I can only assume the problems were caused by something in cups or clamav since things seemed to work okay after a few tweaks upon re-emerging without most of the USE flags recommended in the guide. 

WOHOO!!! My share is finally working!!!

----------

## gr0x0rd

***********************

After getting my shares working, I was very disheartened to find the streaming capabilities were awful- I couldnt even play an mp3 file over a wired network without skippage. The straw that broke the camel's back with my Microsoft adventures was the fact that in Vista the tcp/ip stack was rewritten for multimedia applications; with a Vista server and an XP client, a streaming video would skip and stutter even over a wired connection. Even with registry tweaks etc. it was simply unacceptable. So I was very discouraged to find Gentoo/samba couldnt provide a simple media streaming solution out-of-the-box with a Gentoo server and windows client.

I tested the filesystem being harnessed by samba, different applications on the client, and always used a bandwidth monitor to see network speed. The behaviour was always the same despite the environmental changes I made.

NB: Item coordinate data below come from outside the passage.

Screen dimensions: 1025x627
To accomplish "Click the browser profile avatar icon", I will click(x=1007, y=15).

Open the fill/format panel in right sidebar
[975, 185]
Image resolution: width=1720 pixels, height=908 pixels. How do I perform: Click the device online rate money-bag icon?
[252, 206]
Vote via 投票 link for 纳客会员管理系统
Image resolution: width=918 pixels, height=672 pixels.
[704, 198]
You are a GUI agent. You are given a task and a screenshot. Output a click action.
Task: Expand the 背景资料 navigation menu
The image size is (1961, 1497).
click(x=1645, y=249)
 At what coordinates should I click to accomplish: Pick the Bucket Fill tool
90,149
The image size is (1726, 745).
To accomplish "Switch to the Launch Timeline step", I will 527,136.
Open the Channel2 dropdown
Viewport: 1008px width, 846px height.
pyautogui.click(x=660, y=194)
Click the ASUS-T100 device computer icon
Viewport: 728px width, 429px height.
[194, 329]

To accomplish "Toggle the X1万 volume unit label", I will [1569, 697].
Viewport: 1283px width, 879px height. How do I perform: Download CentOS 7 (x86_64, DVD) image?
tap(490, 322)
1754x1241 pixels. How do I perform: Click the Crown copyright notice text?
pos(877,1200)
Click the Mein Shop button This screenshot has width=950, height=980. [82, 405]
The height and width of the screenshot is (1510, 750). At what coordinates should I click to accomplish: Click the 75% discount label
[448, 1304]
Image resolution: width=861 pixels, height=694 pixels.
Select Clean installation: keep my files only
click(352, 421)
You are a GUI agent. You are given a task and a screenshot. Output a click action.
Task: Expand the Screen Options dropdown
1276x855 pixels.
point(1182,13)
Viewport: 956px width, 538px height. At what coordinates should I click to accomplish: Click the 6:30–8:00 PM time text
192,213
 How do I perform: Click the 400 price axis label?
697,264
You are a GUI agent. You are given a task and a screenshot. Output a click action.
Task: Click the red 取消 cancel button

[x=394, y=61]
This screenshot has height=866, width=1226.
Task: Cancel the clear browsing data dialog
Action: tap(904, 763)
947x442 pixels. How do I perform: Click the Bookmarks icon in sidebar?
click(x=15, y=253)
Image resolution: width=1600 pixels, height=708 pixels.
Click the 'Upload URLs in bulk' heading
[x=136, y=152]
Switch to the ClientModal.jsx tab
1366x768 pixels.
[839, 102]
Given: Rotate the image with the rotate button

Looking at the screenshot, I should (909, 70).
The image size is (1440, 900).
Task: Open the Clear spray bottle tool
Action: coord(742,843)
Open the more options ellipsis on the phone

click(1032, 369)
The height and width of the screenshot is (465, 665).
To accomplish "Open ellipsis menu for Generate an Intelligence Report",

The odd thing was, whenever I put a load on the connection (such as copying over a big file in the background while streaming a video file) the performance of the streamed video increased dramatically. This got me scratching my head.

I found a samba tuning guide at o'reilly's website which was a great resource. Here's the link:

http://www.oreilly.com/catalog/samba/chapter/book/appb_02.html

Adding the following to my smb.conf

socket options = TCP_NODELAY SO_RCVBUF=16384 SO_SNDBUF=16384 IPTOS_LOWDELAY

increased the performance slightly, but media files are still basically unwatchable from the windows client unless there is a load on the network, and even with a load still skip and stutter somewhat.

I am going to get a GentooVM going on the same machine and see if the problem also occurs when going linux-linux. If anyone has any input in the meantime I'd certainly appreciate it. Cheers,

----------

## gr0x0rd

YESSSS!!!!! Upgrading to the 2.6.23r3 kernel fixed the problem- my files now play over the network without issue. Looks like Christmas came early this year, thanks to the devs!!

----------

## Pearlseattle

This is funny - I have exactly the same problem now, after setting up SMB/CIFS. If I try to play with mplayer a video from a SMB/CIFS-mounted filesystem the video is extremely slow, but if I transfer at the same time a file, the video is perfectly smooth.

I'm using xen-sources 2.6.21 (the latest version), so until 2.6.23 is released I will use NFS to watch videos.

----------